Notes: Summary statistics and pairwise correlations for the firm failure data set. Data used in constructing the point cloud includes the 3 month treasury bill rate, 10 year constant maturity treasury bond rate and the first differences thereof. We denote these variables as 3M, 10Y, $\Delta$ 3M and $\Delta$ Y10. Further use is made of the term spread (term), the dividends to price (DP) and earnings to price (EP) ratios and the volatility (Vol) of the market returns. Panel (a) reports the mean, standard deviation, minimum and maximum for each variable. Panel (b) provides the pairwise correlations between the variables. $n=693$

Summary statistics in Table 11 help understand the data that we are considering here. Panel (a) gives the mean, variance and range information for each of the variables. Meanwhile panel (b) shows that the correlations between some of the variables in the cloud is high. Dividends to price and earnings to price are correlated at 0.882, whilst the three month and ten year interest rates have a correlation of 0.923. Such high correlation is problematic for the inclusion of all variables within a regression model but does not create a challenge for BM. These high correlations are similar to those for the five part artificial cloud considered earlier. We may take differences in mean value and ranges from panel (a) of Table 11 that make it optimal to first normalise the data before applying the BM algorithm.

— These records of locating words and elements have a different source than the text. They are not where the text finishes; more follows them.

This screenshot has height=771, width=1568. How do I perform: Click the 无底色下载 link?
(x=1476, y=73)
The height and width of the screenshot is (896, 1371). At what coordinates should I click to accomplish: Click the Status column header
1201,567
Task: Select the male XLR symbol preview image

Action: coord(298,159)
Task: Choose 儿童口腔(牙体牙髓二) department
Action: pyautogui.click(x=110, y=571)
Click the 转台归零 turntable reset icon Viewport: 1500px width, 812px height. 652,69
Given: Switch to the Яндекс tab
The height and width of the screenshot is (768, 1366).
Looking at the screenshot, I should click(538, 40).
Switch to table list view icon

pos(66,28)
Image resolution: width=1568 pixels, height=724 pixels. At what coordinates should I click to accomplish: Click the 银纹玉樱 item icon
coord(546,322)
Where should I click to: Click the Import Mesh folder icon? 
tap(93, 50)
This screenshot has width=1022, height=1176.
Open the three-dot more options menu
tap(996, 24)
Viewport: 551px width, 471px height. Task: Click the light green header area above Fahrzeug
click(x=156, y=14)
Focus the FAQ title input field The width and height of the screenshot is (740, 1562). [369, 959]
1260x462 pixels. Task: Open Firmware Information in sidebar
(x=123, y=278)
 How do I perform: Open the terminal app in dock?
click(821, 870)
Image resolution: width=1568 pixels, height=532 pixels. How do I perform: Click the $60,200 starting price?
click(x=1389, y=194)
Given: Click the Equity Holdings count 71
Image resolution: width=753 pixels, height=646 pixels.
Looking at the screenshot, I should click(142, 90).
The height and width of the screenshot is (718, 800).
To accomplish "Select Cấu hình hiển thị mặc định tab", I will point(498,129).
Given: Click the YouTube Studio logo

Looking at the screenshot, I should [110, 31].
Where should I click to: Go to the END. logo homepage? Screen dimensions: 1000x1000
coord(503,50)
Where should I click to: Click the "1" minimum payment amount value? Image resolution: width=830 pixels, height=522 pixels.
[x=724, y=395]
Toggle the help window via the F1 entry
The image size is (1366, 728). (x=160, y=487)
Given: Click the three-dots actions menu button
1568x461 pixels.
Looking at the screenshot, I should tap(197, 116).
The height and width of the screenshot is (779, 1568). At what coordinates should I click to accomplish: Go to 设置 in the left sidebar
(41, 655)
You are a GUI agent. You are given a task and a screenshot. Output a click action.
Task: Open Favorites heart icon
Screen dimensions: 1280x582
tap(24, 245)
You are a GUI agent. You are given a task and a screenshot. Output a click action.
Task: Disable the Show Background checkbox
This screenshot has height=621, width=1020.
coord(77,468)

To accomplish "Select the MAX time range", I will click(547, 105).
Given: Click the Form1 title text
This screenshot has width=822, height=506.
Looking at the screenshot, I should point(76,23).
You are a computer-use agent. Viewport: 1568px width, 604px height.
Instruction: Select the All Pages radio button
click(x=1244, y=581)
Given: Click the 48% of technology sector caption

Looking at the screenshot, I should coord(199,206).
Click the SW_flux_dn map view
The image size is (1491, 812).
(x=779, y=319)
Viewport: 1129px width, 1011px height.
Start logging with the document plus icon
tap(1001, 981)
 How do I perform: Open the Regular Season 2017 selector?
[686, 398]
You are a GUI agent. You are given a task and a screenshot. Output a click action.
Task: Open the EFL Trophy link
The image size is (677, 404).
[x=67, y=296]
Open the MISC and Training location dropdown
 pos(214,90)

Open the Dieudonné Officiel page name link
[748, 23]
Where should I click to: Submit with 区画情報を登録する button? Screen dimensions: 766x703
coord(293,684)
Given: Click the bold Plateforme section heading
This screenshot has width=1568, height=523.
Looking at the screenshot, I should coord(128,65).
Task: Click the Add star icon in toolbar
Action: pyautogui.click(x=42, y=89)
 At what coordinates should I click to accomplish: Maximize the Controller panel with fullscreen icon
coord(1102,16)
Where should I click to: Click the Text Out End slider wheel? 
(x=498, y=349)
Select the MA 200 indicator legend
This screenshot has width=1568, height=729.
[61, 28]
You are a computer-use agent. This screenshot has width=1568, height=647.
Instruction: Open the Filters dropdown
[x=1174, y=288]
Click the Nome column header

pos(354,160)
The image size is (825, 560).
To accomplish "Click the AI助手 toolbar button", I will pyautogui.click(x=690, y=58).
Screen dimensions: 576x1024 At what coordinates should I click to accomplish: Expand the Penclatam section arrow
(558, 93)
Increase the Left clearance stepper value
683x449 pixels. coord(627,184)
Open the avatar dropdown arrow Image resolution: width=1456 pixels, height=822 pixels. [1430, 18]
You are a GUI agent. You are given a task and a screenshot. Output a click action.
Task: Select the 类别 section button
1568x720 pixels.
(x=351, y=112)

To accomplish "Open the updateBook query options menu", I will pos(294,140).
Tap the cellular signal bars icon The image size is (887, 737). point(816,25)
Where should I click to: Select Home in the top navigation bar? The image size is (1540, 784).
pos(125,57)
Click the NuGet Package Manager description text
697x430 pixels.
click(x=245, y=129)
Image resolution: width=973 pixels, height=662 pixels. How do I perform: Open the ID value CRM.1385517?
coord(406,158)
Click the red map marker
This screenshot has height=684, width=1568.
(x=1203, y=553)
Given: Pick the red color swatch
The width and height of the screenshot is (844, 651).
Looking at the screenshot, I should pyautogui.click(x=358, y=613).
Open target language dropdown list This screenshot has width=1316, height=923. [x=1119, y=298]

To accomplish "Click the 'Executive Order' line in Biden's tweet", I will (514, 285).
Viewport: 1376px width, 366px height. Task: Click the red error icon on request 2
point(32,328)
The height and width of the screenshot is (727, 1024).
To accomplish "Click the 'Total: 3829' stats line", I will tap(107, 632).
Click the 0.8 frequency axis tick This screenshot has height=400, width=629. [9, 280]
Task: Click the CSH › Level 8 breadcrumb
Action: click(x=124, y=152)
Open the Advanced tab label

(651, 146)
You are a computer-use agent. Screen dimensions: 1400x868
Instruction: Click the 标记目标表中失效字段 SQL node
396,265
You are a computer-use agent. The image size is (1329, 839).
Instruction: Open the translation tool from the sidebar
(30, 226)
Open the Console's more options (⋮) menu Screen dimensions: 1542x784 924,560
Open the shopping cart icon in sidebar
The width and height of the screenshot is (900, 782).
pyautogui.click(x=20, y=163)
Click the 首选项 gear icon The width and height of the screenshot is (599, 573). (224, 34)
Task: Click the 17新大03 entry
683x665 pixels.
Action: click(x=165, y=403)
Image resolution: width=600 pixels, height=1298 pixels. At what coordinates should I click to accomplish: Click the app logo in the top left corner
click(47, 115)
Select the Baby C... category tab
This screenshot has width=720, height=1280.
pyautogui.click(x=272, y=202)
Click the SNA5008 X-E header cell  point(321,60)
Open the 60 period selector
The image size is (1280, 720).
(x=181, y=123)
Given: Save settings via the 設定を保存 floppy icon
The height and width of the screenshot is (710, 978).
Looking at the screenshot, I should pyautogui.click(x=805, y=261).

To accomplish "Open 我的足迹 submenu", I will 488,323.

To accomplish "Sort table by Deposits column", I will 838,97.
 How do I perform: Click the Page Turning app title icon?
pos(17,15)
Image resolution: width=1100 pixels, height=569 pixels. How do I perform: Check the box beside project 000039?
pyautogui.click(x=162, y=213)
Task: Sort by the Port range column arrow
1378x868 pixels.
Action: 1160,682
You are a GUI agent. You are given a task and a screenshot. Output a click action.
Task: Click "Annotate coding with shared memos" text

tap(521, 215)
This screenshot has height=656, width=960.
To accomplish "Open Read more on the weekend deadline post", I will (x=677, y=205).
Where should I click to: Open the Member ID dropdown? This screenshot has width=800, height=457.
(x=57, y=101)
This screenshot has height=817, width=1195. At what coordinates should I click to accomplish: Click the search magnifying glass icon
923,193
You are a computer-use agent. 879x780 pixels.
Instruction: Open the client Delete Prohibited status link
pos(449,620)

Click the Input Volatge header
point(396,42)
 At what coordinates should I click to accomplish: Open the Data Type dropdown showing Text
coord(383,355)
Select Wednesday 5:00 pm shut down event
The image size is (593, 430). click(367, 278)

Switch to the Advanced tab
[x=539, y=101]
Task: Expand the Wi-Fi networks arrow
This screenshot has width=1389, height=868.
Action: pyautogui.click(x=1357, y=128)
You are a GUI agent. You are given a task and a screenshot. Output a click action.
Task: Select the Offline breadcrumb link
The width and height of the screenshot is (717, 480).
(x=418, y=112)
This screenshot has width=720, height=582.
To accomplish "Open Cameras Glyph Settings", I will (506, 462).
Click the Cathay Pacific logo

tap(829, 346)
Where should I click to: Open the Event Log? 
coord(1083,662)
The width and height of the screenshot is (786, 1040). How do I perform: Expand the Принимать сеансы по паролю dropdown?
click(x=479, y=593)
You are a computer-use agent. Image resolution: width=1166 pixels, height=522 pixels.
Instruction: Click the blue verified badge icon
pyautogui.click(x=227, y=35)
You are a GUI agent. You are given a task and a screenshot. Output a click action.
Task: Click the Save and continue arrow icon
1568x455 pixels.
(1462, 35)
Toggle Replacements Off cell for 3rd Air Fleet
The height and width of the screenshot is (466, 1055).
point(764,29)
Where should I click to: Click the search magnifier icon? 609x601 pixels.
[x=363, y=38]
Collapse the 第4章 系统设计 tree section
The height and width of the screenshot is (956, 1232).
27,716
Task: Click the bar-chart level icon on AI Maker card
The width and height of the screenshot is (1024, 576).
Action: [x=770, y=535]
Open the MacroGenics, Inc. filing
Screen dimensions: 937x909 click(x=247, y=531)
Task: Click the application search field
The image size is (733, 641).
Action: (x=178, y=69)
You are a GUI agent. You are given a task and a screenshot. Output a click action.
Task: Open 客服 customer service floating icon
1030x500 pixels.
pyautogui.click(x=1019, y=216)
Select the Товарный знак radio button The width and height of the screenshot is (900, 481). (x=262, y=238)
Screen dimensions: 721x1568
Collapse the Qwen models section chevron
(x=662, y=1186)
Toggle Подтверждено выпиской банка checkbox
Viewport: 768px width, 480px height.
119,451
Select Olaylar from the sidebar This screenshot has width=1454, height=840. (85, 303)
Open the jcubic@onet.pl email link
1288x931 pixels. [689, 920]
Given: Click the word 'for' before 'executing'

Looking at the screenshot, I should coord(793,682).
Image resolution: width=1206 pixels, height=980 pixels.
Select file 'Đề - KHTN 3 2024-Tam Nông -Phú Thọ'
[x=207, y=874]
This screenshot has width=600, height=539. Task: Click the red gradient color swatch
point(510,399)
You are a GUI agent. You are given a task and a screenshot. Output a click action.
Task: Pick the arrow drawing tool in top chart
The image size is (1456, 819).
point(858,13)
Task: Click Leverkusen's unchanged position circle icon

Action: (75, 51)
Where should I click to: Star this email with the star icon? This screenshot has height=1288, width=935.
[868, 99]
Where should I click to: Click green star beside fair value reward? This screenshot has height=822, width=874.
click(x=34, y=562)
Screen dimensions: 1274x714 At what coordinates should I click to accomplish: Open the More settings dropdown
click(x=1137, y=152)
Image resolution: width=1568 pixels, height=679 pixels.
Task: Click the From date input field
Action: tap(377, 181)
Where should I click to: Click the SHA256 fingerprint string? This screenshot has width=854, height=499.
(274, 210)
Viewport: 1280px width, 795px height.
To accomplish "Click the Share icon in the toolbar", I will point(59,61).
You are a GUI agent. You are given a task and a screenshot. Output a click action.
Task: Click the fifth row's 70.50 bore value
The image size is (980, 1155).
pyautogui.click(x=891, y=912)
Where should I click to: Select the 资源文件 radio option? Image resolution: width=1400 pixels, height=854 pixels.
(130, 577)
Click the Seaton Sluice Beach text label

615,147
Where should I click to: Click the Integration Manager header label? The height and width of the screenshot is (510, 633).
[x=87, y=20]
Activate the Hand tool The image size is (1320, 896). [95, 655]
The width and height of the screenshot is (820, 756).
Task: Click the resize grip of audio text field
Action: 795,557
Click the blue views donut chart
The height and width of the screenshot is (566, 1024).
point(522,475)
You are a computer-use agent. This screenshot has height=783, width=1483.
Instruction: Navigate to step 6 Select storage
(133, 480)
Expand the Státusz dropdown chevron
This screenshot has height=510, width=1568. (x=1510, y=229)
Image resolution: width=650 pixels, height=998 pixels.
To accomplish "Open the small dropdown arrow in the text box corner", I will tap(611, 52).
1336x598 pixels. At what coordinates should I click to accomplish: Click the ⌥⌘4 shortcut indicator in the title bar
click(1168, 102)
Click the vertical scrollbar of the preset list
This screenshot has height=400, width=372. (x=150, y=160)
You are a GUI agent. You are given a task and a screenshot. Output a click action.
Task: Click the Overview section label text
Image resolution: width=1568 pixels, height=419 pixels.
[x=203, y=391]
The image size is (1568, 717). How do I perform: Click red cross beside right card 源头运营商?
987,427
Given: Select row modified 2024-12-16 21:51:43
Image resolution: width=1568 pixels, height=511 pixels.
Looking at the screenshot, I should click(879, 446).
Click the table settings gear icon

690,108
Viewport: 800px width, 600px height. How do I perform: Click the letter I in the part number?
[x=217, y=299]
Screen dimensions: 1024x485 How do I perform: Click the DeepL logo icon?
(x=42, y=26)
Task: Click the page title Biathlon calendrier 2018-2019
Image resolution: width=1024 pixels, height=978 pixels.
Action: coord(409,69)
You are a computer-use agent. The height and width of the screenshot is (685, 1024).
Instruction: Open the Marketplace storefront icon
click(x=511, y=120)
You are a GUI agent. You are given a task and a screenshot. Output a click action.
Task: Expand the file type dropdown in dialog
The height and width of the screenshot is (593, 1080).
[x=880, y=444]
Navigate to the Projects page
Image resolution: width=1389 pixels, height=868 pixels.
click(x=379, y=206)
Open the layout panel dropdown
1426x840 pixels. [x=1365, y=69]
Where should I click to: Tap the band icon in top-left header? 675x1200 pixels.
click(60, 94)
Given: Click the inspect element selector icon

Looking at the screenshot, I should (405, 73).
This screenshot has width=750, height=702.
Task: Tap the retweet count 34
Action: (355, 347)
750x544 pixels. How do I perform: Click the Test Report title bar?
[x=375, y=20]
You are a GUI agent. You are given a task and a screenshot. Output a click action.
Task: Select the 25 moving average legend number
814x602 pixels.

Table 12: Stock Direction Forecasting: Summary

Radius ( $\epsilon$ )	Balls	$\Delta$ Size	$\Delta$ Col	Zero	Con
0.1	254.6	32.7	1	126.8	1.21
	(3.67)	(1.74)	(0)	(3.12)	(0.06)
0.2	87.51	84.66	1	28.34	2.47
	(2.65)	(8.91)	(0)	(1.2)	(0.19)
0.4	23.32	317.73	1	4.24	2.36
	(1.68)	(41.33)	(0)	(0.45)	(0.29)
0.5	15.27	434.18	1	2.17	2.30
	(1.33)	(54.88)	(0)	(0.38)	(0.29)
0.8	5.62	594.7	0.27	0	1.39
	(0.75)	(39.95)	(0.07)	(0.00)	(0.22)

Notes: Axes reports the number of axes which define the point cloud, Balls is the total number of balls within the BM graph, $\Delta$ Size is the difference in size between the smallest and largest ball, $\Delta$ Col is the difference between the highest and lowest colouration value for any ball within the graph, Zero is the number of balls for which there is no connectivity to any other ball and Con. is the average number of connections per ball amongst those balls that have at least one connection. All figures are the means from the 10000 repetitions at each point number, with figures in parentheses being the standard deviation across all values within the 10000 repetitions. The data cloud follows the discussion in Nyberg, (2011) and Nyberg, (2013) and makes use of the 3 month treasury bill rate, 10 year constant maturity treasury bond rate and the first differences thereof. Further use is made of the term spread, the dividends to price and earnings to price ratios and the volatility of the market returns.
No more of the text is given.